Music That Mirrored Current Mood
The other prevalent theme we perceived across most (6 of 7) participants was the use of music to mirror mood in an attempt to cope with feelings of sadness and depression. While the term ‘cope’ can cover a wide range of strategies for dealing with undesirable situations and affective states including problem-solving and attempting to change one’s mood, in the context of this data the term is used to describe strategies designed to mitigate or lessen the intensity or unpleasantness of an undesirable mood without actually shifting it’s valence. Different participants described selecting music that mirrored their current mood in relation to a diverse range of intentions or aims, and outcomes. However, our interpretation was that these strategies often appeared to be designed to help participants cope with affective states, rather than to change them.
Some participants expressed the desire to be “comforted” when listening to music, gaining understanding that “I’m not the only one going through problems” (Participant 3). This strategy provided a feeling of “validation” of the experience for Participant 4, and Participant 6 described something similar saying, “I’m tired and I’m still sad but it’s less heavy and it’s like someone understands.” Participant 3 also reported that sometimes it was just a matter of changing the degree of sadness being felt, describing how in the past she found it useful to listen to music that was “at a level that is just a little bit above what I’m feeling, to maybe bring me up a little bit but not so much that it would bother me.” In this case, even a small improvement in mood was perceived as a positive change.
Others listened to mood-matching music with the express aim of intensifying their negative emotions.
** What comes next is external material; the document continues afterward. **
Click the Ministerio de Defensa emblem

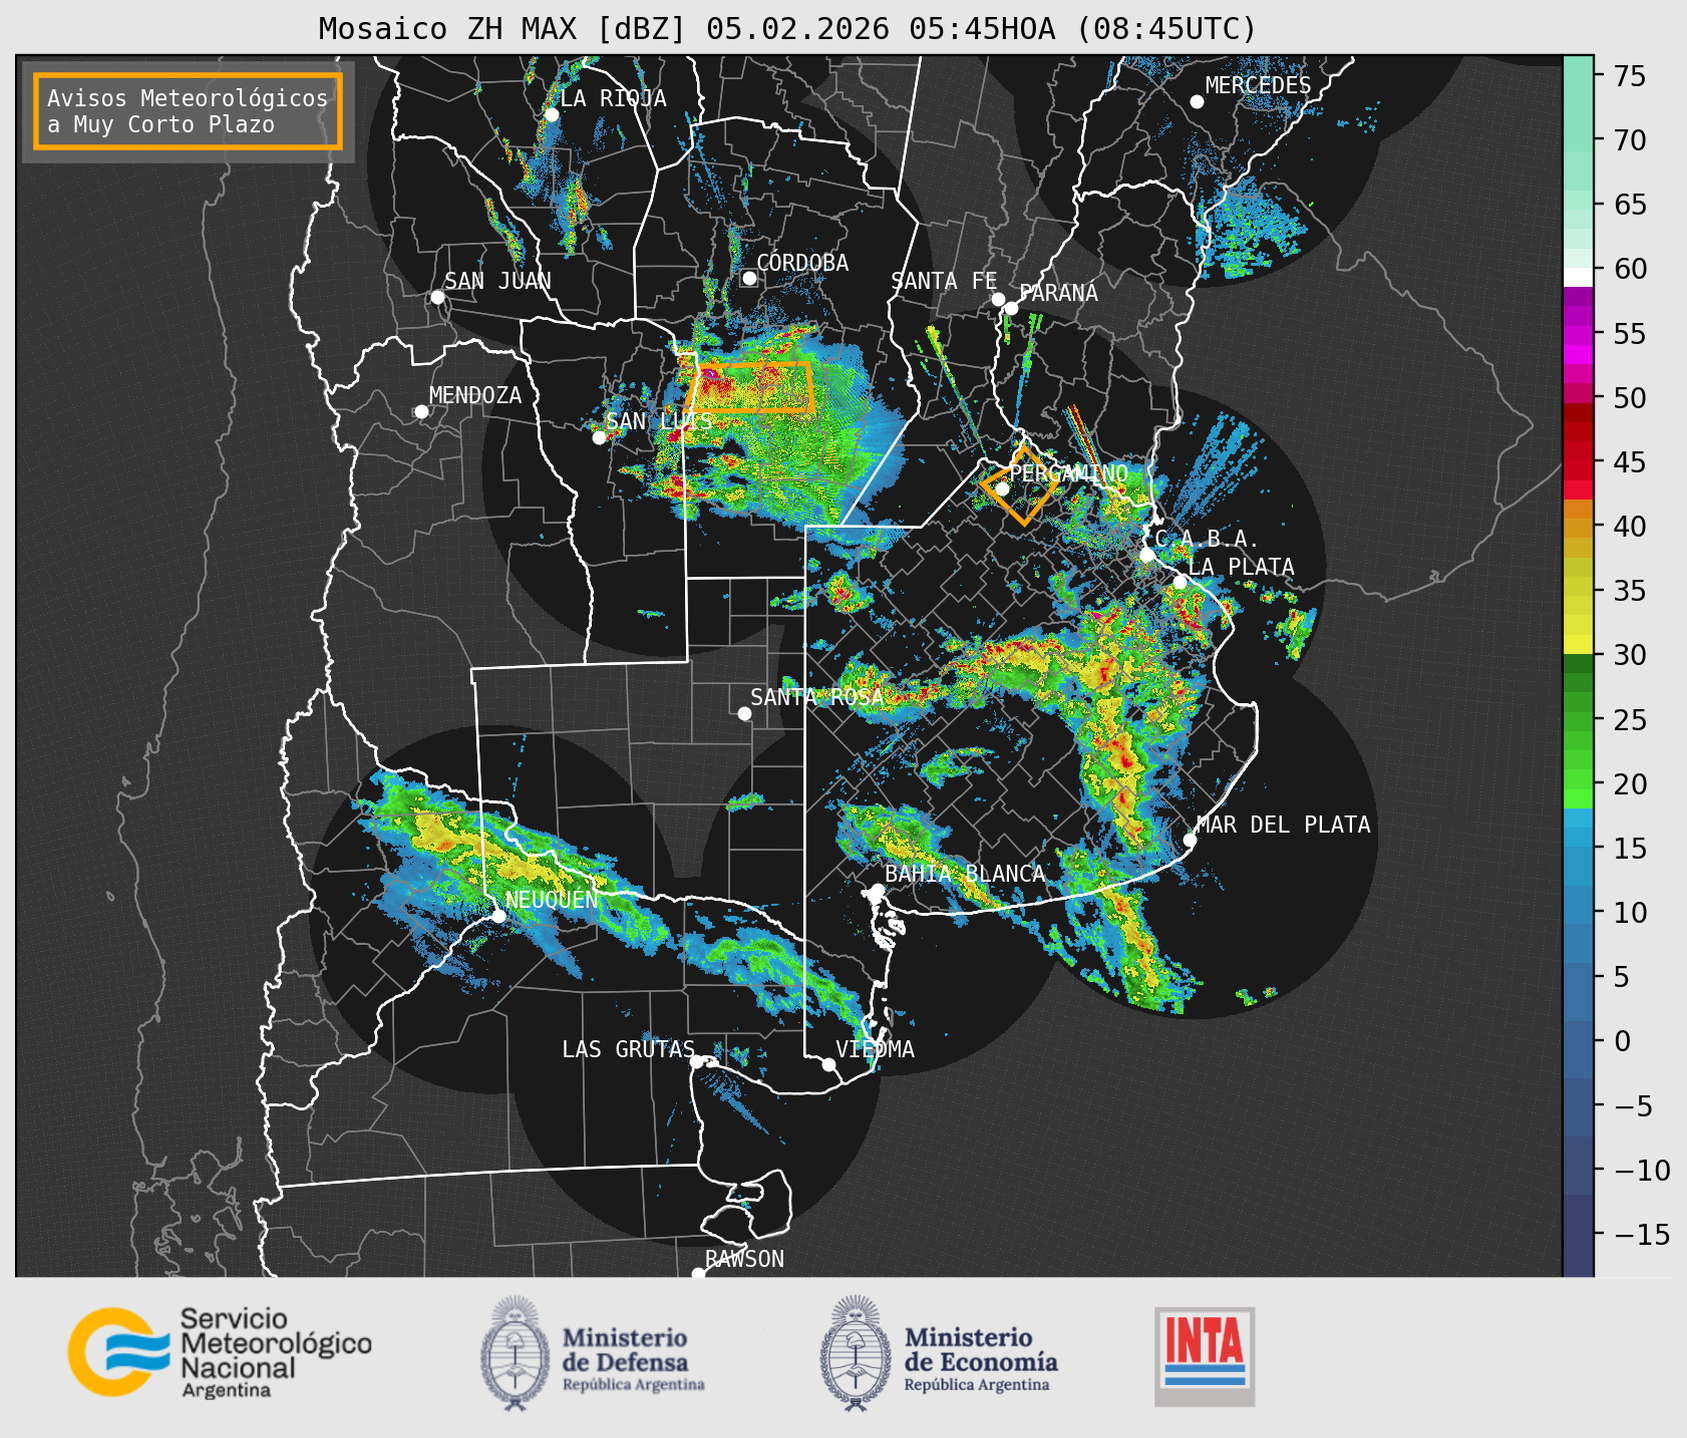click(515, 1353)
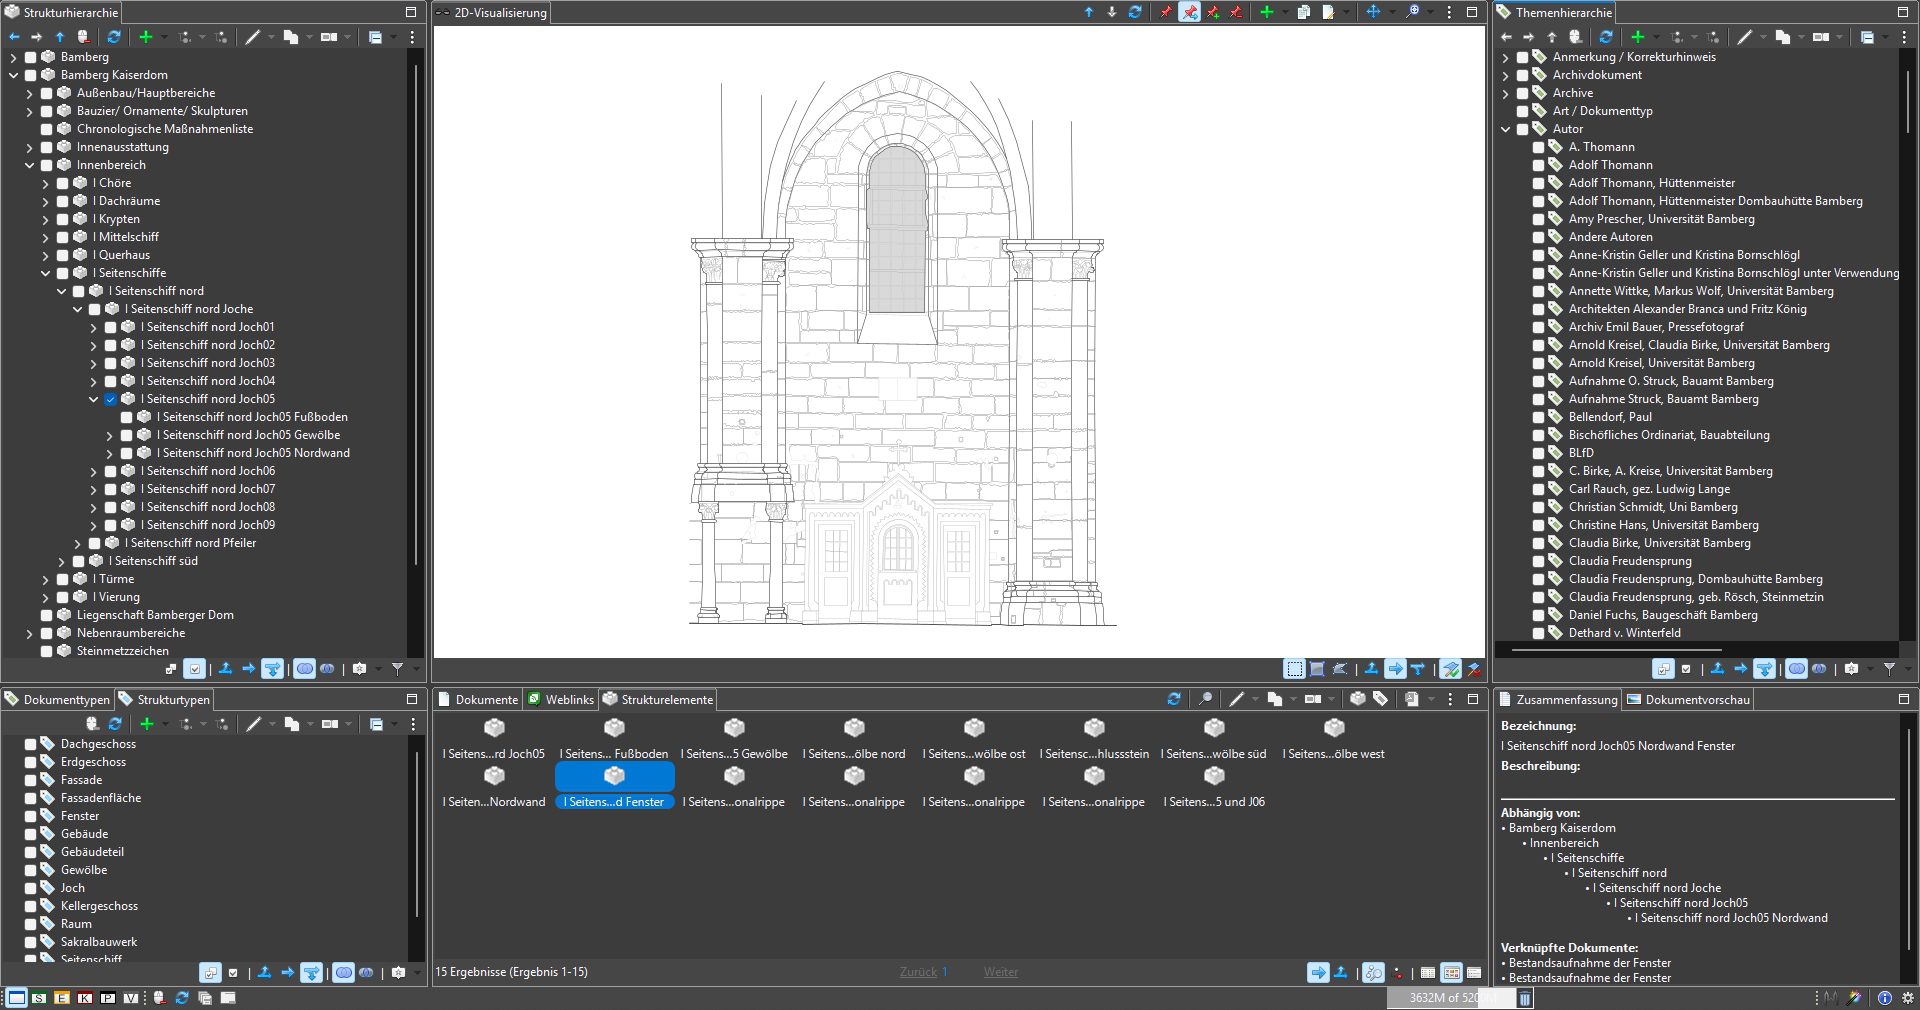Click refresh icon in Dokumente panel toolbar
1920x1010 pixels.
tap(1174, 699)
Several participants reported listening to slow, acoustic, classical pieces to reflect and emphasize a sad or low mood state. For example, Participant 1 described deliberately choosing songs that conveyed “extreme manifestations” of the sad mood she was in. Two participants described their motivation as being to “drown in” (Participant 3) or “wallow in” the negative emotions (Participant 4). Participant 3 described how this had a positive effect, and how it “gets me to the highest point and then I come down,” suggesting that she experienced some relief once the more intense emotions diminished. For Participant 1, the effect was less clear and she reported listening to music with suicidal lyrics when depressed, stating that this “probably just intensified the emotion, which [may] or [may not] be beneficial.” Participant 4 similarly reported that this could leave her not even feeling “motivated enough to change the music.”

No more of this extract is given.